[WHAT IS BEING ASKED] Would you please return the lines of the entries below starting at the line that has "The width and height of the screenshot is (1853, 870)." and ending at the line that has "Open the End", both included, exactly as they are?

INFORMATION SUPPLIED section start

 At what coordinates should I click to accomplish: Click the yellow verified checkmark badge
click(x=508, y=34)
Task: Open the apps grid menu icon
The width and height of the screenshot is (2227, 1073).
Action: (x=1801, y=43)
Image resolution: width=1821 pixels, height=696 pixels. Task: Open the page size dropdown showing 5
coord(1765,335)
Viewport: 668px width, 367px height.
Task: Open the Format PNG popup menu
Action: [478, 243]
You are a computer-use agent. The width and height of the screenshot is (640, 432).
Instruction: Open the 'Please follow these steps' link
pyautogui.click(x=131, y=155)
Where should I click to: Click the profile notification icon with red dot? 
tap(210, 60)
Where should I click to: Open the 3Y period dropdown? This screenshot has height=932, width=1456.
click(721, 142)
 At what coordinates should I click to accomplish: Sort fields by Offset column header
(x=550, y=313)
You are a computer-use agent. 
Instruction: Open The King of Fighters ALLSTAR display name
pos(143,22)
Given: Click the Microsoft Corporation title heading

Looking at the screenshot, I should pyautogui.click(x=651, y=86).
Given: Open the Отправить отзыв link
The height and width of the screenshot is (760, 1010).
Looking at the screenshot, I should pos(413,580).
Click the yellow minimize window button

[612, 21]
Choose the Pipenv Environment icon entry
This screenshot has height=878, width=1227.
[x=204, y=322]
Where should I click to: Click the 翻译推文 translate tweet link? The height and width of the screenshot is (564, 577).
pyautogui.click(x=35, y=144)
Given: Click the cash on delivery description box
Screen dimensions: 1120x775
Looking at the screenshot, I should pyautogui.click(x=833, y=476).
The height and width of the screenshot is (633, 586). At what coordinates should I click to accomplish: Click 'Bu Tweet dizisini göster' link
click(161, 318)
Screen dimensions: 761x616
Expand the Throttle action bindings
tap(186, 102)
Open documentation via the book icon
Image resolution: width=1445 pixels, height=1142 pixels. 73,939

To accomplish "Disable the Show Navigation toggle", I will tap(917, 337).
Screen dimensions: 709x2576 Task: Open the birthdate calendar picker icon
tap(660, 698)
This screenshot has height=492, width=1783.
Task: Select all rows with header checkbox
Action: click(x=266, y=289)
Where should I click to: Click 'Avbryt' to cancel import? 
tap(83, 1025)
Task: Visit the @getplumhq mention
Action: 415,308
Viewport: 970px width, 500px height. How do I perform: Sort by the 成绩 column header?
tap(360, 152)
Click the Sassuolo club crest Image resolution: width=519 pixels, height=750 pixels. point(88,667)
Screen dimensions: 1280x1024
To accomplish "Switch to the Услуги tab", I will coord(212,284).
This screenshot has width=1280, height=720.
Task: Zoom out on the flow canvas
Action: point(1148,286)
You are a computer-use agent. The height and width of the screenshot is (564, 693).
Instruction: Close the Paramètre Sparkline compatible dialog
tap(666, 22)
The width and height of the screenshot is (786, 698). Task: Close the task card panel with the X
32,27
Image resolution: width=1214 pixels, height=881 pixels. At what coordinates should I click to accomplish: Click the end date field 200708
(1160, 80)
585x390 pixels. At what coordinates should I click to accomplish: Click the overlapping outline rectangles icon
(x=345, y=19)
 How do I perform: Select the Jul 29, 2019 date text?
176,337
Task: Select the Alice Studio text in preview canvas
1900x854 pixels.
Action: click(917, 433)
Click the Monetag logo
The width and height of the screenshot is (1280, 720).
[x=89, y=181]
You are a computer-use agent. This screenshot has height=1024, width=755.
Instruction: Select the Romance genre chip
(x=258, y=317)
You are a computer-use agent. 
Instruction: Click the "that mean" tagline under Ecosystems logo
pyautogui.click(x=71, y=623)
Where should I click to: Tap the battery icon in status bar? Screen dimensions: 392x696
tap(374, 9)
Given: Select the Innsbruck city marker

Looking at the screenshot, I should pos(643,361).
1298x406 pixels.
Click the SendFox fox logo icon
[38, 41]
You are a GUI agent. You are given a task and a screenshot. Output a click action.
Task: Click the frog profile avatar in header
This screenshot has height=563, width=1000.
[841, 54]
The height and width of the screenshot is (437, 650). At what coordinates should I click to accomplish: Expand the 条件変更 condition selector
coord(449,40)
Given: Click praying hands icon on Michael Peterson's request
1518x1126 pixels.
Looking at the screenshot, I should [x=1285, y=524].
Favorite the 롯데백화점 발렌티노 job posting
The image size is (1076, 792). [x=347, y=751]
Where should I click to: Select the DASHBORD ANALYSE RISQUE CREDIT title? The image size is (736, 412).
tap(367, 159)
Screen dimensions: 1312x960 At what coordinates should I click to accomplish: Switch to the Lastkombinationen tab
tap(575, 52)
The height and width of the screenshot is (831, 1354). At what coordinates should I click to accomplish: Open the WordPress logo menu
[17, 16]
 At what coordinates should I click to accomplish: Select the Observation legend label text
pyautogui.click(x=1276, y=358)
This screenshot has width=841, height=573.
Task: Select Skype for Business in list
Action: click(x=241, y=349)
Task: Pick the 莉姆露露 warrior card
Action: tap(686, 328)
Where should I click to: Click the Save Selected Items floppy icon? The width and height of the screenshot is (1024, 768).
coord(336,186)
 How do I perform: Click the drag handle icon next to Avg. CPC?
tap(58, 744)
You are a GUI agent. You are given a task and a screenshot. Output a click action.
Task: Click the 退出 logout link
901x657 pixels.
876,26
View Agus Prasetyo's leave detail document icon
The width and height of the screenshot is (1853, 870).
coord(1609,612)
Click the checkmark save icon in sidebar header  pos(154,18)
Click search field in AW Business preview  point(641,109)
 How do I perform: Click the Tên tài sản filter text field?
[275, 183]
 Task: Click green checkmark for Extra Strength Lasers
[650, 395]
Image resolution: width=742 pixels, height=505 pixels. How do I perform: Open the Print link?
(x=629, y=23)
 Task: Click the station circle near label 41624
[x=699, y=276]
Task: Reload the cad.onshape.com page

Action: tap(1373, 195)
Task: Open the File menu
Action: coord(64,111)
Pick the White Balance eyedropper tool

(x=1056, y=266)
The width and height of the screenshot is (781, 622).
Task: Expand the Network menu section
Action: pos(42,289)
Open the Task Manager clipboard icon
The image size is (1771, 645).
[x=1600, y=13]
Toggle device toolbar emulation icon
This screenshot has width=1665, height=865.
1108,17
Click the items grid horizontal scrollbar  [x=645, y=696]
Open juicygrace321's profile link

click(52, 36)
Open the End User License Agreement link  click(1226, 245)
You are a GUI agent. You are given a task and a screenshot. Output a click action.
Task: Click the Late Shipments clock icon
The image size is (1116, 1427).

INFORMATION SUPPLIED section end

[RESPONSE BELOW]
The width and height of the screenshot is (1853, 870).
coord(1609,612)
Click the checkmark save icon in sidebar header  pos(154,18)
Click search field in AW Business preview  point(641,109)
 How do I perform: Click the Tên tài sản filter text field?
[275, 183]
 Task: Click green checkmark for Extra Strength Lasers
[650, 395]
Image resolution: width=742 pixels, height=505 pixels. How do I perform: Open the Print link?
(x=629, y=23)
 Task: Click the station circle near label 41624
[x=699, y=276]
Task: Reload the cad.onshape.com page

Action: tap(1373, 195)
Task: Open the File menu
Action: coord(64,111)
Pick the White Balance eyedropper tool

(x=1056, y=266)
The width and height of the screenshot is (781, 622).
Task: Expand the Network menu section
Action: pos(42,289)
Open the Task Manager clipboard icon
The image size is (1771, 645).
[x=1600, y=13]
Toggle device toolbar emulation icon
This screenshot has width=1665, height=865.
1108,17
Click the items grid horizontal scrollbar  [x=645, y=696]
Open juicygrace321's profile link

click(52, 36)
Open the End User License Agreement link  click(1226, 245)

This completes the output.